REPUBLIKA.CO.ID, WASHINGTON -- Sekelompok Muslim Rohingya berkumpul di depan Gedung Capitol AS, Sabtu (25/8) waktu setempat. Mereka memperingati satu tahun pertama kekerasan terhadap kelompok mereka oleh tentara Myanmar di negara bagian Rakhine dan langkah eksodus mereka ke Bangladesh.
Demonstrasi tersebut dikoordinasikan oleh beberapa organisasi Muslim dan Rohingya, termasuk Dewan Hubungan Amerika-Islam (CAIR), Pusat Islam Dar Al-Hijrah, Kampanye Internasional untuk Rohingya dan Satuan Tugas Burma.
"Kami ingin pembantaian ini diterima sebagai genosida oleh AS dan komunitas internasional," kata Direktur Task Force Burma, Hena Zuberi, dilansir dari Anadolu Agency, Ahad (26/8).
Lebih dari 750 ribu warga Rohingya melarikan diri dari Myanmar pada Agustus lalu dan menyeberang ke Bangladesh. Mereka melarikan diri dari kekerasan dan pembantaian yang diprakarsai oleh tentara Myanmar.
Zuberi menyebutkan, kelompok Muslim Rohingya berpikir bahwa eksodus akan menjadi solusi sementara. Mereka akan kembali ke rumah sendiri, tapi satu tahun kemudian mereka seperti tetap berada di kamp pengungsian.
"Sudah setahun, dan tidak ada yang berubah. Jarumnya macet, dan kami ingin jarum ini bergerak," tambah dia.

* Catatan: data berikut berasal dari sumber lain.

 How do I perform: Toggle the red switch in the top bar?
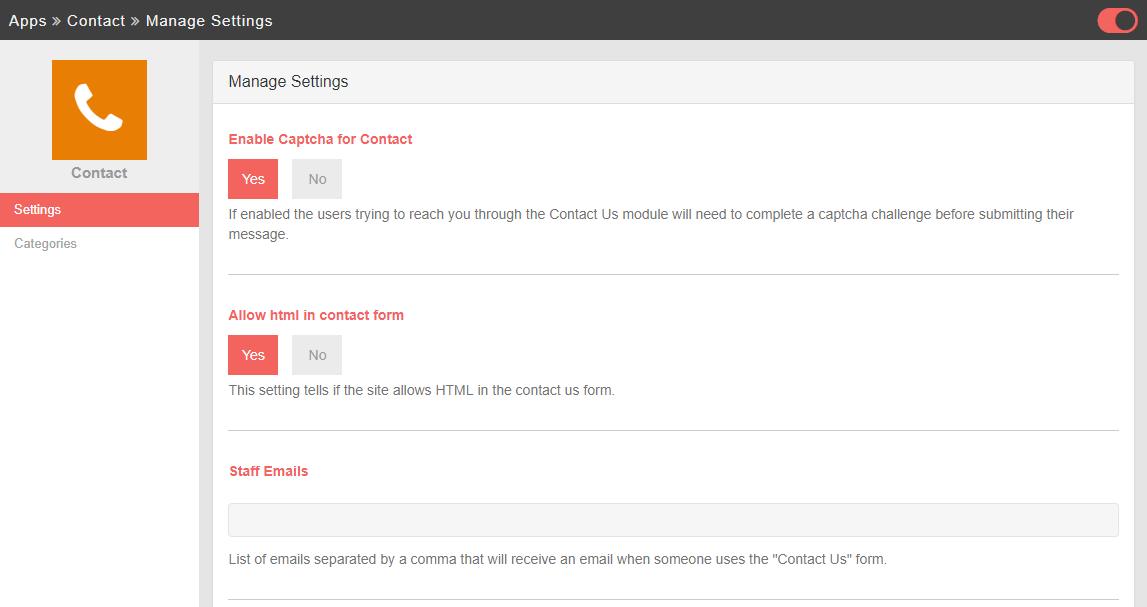[1116, 20]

Ia mengatakan, ini panggilan dari orang-orang Rohingya untuk ditandai di seluruh dunia. Jadi, kata Zuberi, pihaknya dapat mendukung warga Muslim Rohingya.
"Sehingga kami dapat berdiri dalam solidaritas dengan mereka, dapat mendidik orang-orang tentang genosida," ungkap Zuberi.
Sejak 25 Agustus 2017, lebih dari 24 ribu Muslim Rohingya telah dibantai oleh pasukan negara Myanmar. Hal ini berdasarkan data Badan Pembangunan Internasional Ontario (OIDA). Dalam laporannya baru-baru ini, perkiraan jumlah Rohingya yang terbunuh menjadi 23.962.
Masih berdasarkan laporan tersebut, lebih dari 34 ribu orang Rohingya dilemparkan ke dalam api, sementara lebih dari 114 ribu lainnya dipukuli, 17.718 perempuan dan gadis Rohingya diperkosa oleh tentara dan polisi Myanmar. Lebih dari 115 ribu rumah warga Rohingya dibakar dan 113 ribu lainnya dirusak.
Rohingya, yang digambarkan oleh PBB sebagai orang-orang yang paling teraniaya di dunia, telah menghadapi ketakutan yang meningkat karena puluhan orang terbunuh dalam kekerasan komunal pada tahun 2012.
PBB mendokumentasikan perkosaan massal, pembunuhan termasuk bayi dan anak kecil, pemukulan brutal, dan penghilangan yang dilakukan oleh pasukan negara Myanmar. Dalam laporannya, para penyelidik PBB mengatakan bahwa pelanggaran tersebut mungkin merupakan kejahatan terhadap kemanusiaan.